The Flemish Farm is a 1943 British war film, based on an actual wartime incident. Released during the war and used as a propaganda tool to support the Allied war effort, the film begins with the caption:
 
The following story is based on an actual incident, but for security reasons, real names have not been used. The co-operation of the Belgian Government and of the Air Ministry is gratefully acknowledged.

The score for the film was composed by Ralph Vaughan Williams in the summer of 1942, and the music was recorded by the London Symphony Orchestra conducted by Muir Mathieson. Vaughan Williams later made a suite in seven movements, entitled The Story of a Flemish Farm, from the music for the film.

Premise
The film is based on an actual event. Following the Battle of Belgium in 1940, two Belgian Air Force officers, Colonel de Woelmont and Major Hellemans carried the regimental colour of the 2e Régiment d'Aéronautique as they made their escape through France, intending to reach the United Kingdom and continue the fight in Royal Air Force. They buried the colour near the village of Vendargues near Montpellier in Southern France. In April 1941, Major Hellemans returned to France and assisted by Captain Vandermies, smuggled the colour back to Britain. On 12 February 1942, the colour was presented to No. 350 (Belgian) Squadron RAF, the first Free-Belgian fighter squadron, by Prince Bernhard.

Plot
In May 1940, as German forces sweep across France and Belgium, the remains of the Belgian Air Force are bottled up near the Flemish coast and billeted at a farm in the Flemish countryside. Ordered by their government to surrender, the commander gives orders that the regimental colours be honourably buried, rather than surrendered to the invaders.
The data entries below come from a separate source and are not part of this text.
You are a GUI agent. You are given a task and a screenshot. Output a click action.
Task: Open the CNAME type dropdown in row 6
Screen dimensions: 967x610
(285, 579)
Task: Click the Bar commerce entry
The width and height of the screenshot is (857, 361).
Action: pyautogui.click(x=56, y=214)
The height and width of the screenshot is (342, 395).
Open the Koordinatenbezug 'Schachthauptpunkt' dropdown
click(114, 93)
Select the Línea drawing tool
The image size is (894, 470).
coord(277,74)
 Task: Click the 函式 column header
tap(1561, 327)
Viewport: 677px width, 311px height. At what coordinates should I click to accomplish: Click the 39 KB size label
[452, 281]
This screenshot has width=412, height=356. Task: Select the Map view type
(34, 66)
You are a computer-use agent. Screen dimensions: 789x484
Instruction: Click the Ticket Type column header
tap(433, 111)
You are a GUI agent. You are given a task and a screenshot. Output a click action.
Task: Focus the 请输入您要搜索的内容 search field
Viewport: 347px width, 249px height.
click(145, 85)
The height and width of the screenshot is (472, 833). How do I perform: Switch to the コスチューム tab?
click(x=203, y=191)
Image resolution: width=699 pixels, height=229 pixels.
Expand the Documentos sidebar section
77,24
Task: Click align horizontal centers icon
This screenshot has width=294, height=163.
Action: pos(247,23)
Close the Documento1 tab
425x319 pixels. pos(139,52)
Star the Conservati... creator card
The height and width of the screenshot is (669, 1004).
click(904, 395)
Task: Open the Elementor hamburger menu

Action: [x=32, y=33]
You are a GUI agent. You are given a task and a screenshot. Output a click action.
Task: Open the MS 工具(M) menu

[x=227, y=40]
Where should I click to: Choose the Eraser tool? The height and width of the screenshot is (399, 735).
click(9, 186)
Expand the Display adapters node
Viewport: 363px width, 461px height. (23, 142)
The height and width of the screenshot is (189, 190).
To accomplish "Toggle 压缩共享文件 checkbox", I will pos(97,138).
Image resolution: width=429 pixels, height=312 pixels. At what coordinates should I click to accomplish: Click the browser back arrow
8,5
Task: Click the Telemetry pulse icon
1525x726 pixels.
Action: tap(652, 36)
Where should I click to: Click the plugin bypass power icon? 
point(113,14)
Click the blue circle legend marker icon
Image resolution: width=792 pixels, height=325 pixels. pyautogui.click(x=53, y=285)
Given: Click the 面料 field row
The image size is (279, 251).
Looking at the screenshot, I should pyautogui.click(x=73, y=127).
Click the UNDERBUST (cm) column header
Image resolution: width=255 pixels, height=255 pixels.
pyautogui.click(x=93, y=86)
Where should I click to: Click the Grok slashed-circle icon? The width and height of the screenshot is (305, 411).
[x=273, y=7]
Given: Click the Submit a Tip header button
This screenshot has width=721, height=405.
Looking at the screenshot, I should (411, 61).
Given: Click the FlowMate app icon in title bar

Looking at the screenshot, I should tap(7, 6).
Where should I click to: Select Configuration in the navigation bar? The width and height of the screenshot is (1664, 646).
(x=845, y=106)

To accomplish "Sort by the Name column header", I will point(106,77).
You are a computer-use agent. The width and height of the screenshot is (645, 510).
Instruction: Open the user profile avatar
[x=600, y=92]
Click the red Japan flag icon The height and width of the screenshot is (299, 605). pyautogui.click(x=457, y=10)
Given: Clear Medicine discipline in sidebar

The few pilots with serviceable aeroplanes fly to England to join the Allied air forces, while those remaining are forced to surrender.

Six months later, after fighting in the Battle of Britain, Jean Duclos, now a squadron leader, is persuaded by a fellow officer to return with him to retrieve the colours. The latter is killed before he can leave, and Duclos persuades the authorities to parachute him into Belgium. He contacts his former commanding officer, now living as a civilian in Ghent and secretly operating a resistance group feeding intelligence to the Allies. Provided with a false identity and a cover story, Duclos returns to the farm, where his late colleague's wife and child still live. She is initially unwilling to reveal where the colours are buried, believing that they are not worth dying for. But she relents and the colours are retrieved.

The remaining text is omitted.